Thursday, October 4, 2018

This one’s for parents who want to raise happy kids!

As a parent, they say you’re only ever as happy as your unhappiest child!

And it’s so true.

As a parent, also, we all want our children to be happy and healthy, successful and satisfied.

But as a parent, we all know this is easier said than done; so here are some tips from a 70 year study…

via Inc.com by Jessica Stillman

You may have read about Harvard’s Grant study, which followed 268 Harvard students for more than 70 years to figure out the keys to health and happiness (hint: the answer is just one word). The media has made a lot of hay out of the long-running research, oohing and aahing at its length and scope.

But I’ve got to tell you, the Harvard study is peanuts compared to the British birth cohorts.

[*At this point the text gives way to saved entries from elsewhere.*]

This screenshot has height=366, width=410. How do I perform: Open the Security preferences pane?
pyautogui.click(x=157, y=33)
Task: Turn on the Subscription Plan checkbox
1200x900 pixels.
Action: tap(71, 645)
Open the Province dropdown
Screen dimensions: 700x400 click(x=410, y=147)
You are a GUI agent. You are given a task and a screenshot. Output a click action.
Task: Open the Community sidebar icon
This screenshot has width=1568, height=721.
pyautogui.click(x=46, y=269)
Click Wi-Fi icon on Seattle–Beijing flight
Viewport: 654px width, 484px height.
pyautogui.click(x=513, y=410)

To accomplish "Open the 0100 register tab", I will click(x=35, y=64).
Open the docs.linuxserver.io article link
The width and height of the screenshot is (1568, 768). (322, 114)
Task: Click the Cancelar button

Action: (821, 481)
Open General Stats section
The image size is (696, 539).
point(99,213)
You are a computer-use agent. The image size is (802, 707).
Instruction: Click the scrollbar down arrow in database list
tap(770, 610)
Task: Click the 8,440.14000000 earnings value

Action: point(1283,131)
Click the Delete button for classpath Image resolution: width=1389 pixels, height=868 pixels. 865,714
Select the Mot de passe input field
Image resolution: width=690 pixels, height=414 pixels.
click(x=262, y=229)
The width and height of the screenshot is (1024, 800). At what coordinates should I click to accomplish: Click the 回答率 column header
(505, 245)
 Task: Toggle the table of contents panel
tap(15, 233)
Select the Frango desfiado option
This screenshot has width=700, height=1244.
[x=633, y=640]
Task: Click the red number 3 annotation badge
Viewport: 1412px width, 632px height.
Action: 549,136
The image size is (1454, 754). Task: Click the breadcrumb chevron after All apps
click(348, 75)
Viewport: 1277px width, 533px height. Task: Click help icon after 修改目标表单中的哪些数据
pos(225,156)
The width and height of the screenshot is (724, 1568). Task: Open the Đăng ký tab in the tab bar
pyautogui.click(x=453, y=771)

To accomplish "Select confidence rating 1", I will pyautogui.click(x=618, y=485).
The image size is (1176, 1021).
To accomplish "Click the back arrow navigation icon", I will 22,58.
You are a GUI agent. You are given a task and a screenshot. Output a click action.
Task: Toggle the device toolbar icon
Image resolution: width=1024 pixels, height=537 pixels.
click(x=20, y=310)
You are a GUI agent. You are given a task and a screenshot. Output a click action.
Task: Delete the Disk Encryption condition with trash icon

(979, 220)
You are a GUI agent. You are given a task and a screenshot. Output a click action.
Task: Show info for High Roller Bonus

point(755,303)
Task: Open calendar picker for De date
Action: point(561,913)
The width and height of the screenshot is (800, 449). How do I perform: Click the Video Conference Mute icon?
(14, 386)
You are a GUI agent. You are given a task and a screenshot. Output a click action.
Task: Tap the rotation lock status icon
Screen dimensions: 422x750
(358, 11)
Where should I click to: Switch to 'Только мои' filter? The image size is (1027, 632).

After World War II scientists in the UK began what became a truly gargantuan undertaking. Interested in the conditions for mothers in the war-ravaged country, researchers decided to survey every woman who gave birth over a one week period in 1946. The result was some 14,000 detailed questionnaires about every aspect of birth in Britain at the time.

Then a generation later, they did it again, and again and again, surveying around 70,000 kids as they moved through their lives over a 70-year time period to see how they were doing in terms of health, education, and overall thriving. You can imagine the reams and reams of data generated.

What does it all boil down to? That is an enormous and ongoing question, but author Helen Pearson has a few powerful conclusions to share. In a TED talk last year (full talk below, hat tip to Swiss Miss) she explained what she learned as a scientist and mother from the experience of writing her book, The Life Project, on the cohort studies.

What does 70 years of data say about how to be a good parent?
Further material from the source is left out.